Without the exception, the gains taxes on that sale would equal $41,100. According to her bio on BiggerPockets, Jensen has used this method multiple times in the last 10 years to great success.
“The trick is you don’t have to buy a house that’s so horrible that you have to fix everything,” she said. “You can buy a house that has ugly carpeting or ugly paint or horrible wallpaper. When you move in, you don’t have to destroy the inside of the house all at once. You can pick and choose your rehab projects because you have at least two years in the house.”
Jensen’s experience happened more by circumstance than design. When she was ready to buy her first house, she had a choice of either an ugly home or remaining with her parents. She purchased the home and two years later sold it for double what she paid.
Free Educational Resources from a Network of Experts
Thousands of people turn to BiggerPockets every month for the podcast and the financial education content that is free of charge. Over the last decade, the company has increased in size to become the internet leader in real estate investing advice for consumers with almost any amount of money to invest.

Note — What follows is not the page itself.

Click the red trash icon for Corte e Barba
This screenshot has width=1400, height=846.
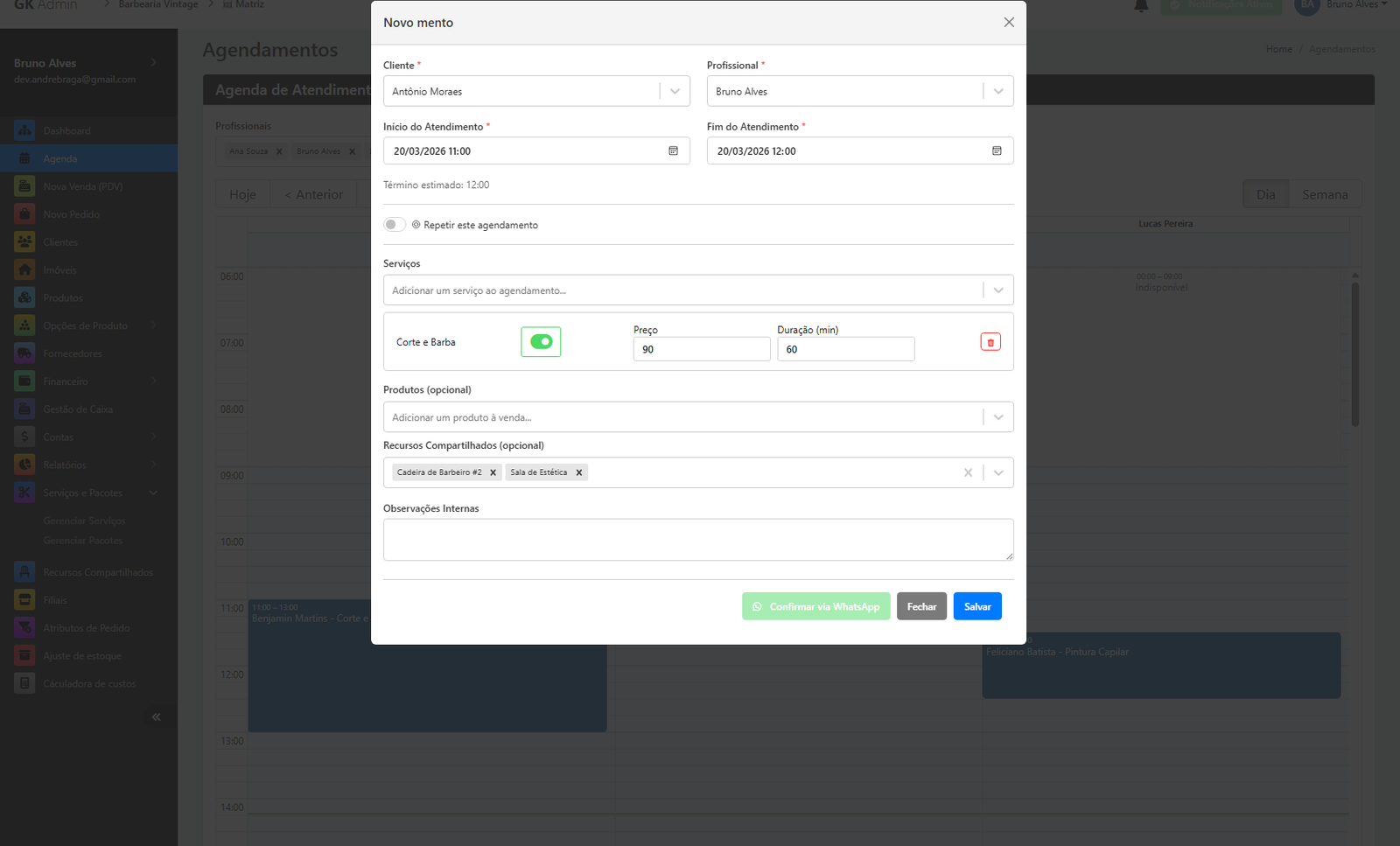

“Real estate investing isn’t really hard,” Jensen said. “We give you all of the information you need to have your investment make money, to do it right, and to operate within the law.”
The website’s latest addition, the Money Podcast, taps into a vast network of experts to discover new and insightful ways of saving, budgeting and growing wealth. The goal is to show listeners that small lifestyle changes can lead to big gains — without completely revamping your habits.
“Eating out every single night isn’t the smartest choice,” Jensen said. “That doesn’t mean you can never eat out. If you plan ahead, you can eat in through the weekdays and go out with your friends over the weekend and not spend as much.”
Jensen and her coworkers see the advice they give as a free service to a community of listeners who want to improve their savings, but need help learning the things not taught in school.
“In my real life, I don’t use a lot of the stuff I learned in school,” she said. “I’ve never had to use the Pythagorean Theorem, but I sure have needed to know about mortgage insurance and how to balance a checkbook. I didn’t learn those things in school and had to learn about them out of school.”